▼▼▼
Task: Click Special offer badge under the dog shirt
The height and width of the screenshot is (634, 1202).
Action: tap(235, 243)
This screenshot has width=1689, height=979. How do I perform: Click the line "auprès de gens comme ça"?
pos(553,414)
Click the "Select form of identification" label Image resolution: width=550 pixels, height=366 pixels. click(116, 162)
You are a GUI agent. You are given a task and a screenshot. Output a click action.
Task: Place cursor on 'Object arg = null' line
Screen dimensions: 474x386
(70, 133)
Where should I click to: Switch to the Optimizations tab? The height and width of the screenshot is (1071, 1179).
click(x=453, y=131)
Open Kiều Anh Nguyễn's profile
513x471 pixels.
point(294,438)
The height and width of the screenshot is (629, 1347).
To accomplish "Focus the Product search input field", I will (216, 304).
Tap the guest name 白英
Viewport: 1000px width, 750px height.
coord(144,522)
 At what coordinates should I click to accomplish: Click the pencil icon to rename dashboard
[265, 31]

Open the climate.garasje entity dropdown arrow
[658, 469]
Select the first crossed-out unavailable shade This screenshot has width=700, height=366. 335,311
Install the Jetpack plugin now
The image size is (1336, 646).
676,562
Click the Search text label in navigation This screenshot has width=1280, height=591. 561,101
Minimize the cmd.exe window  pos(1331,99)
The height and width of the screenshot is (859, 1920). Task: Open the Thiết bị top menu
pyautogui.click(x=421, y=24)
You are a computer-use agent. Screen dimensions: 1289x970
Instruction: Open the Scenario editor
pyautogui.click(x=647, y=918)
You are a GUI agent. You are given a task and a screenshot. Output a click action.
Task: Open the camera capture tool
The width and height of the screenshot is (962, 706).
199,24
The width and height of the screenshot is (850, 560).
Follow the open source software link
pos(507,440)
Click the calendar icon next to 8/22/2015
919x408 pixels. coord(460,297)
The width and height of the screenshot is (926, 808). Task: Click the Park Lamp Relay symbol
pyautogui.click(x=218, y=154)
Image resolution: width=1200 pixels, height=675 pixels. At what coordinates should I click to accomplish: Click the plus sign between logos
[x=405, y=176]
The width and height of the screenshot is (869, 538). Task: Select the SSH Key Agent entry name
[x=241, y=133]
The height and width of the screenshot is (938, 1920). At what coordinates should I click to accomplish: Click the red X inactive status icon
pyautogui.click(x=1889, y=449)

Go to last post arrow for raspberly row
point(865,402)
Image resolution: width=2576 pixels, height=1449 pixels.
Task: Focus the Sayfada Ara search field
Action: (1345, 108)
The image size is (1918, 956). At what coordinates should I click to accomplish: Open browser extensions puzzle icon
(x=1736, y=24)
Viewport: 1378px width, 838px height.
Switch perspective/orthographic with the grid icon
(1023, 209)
▲▲▲
# Work instruction:
Return the line where "Switch perspective/orthographic with" appears, then every line after it to the end of the listing, all exactly as written.

# Solution to this exercise:
Switch perspective/orthographic with the grid icon
(1023, 209)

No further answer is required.